Stored items:
'''

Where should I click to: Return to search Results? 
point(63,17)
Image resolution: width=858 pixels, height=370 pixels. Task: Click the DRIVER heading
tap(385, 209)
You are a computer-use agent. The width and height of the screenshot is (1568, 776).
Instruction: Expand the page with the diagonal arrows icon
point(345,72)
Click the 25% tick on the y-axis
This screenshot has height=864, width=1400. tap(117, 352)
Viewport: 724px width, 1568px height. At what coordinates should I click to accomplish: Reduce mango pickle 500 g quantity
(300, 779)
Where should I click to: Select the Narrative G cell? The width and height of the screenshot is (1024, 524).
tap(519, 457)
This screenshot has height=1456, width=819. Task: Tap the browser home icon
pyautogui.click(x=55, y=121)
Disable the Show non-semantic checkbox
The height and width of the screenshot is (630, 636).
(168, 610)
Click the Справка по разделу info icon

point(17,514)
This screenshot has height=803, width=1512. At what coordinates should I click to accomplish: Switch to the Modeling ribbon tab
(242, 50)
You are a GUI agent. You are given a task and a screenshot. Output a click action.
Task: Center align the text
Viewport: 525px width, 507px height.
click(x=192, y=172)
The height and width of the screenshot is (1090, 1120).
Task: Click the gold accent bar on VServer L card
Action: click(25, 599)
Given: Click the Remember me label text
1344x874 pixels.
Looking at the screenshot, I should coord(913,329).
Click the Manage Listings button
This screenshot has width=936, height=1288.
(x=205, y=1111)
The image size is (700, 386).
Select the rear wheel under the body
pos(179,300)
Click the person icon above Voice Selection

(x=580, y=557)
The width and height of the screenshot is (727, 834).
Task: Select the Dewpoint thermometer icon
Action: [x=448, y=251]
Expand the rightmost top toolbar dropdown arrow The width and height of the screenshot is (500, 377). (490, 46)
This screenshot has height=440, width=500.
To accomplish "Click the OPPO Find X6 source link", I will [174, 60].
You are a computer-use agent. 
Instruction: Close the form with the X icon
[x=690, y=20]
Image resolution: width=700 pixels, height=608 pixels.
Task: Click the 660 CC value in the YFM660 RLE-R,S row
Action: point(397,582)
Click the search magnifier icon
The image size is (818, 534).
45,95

'''

What you will do: Each line from the one containing "Viewport: 525px width, 507px height." to the last line above must be returned exactly, and no line outside that range.

Result:
Viewport: 525px width, 507px height.
click(x=192, y=172)
The height and width of the screenshot is (1090, 1120).
Task: Click the gold accent bar on VServer L card
Action: click(25, 599)
Given: Click the Remember me label text
1344x874 pixels.
Looking at the screenshot, I should coord(913,329).
Click the Manage Listings button
This screenshot has width=936, height=1288.
(x=205, y=1111)
The image size is (700, 386).
Select the rear wheel under the body
pos(179,300)
Click the person icon above Voice Selection

(x=580, y=557)
The width and height of the screenshot is (727, 834).
Task: Select the Dewpoint thermometer icon
Action: [x=448, y=251]
Expand the rightmost top toolbar dropdown arrow The width and height of the screenshot is (500, 377). (490, 46)
This screenshot has height=440, width=500.
To accomplish "Click the OPPO Find X6 source link", I will [174, 60].
You are a computer-use agent. 
Instruction: Close the form with the X icon
[x=690, y=20]
Image resolution: width=700 pixels, height=608 pixels.
Task: Click the 660 CC value in the YFM660 RLE-R,S row
Action: point(397,582)
Click the search magnifier icon
The image size is (818, 534).
45,95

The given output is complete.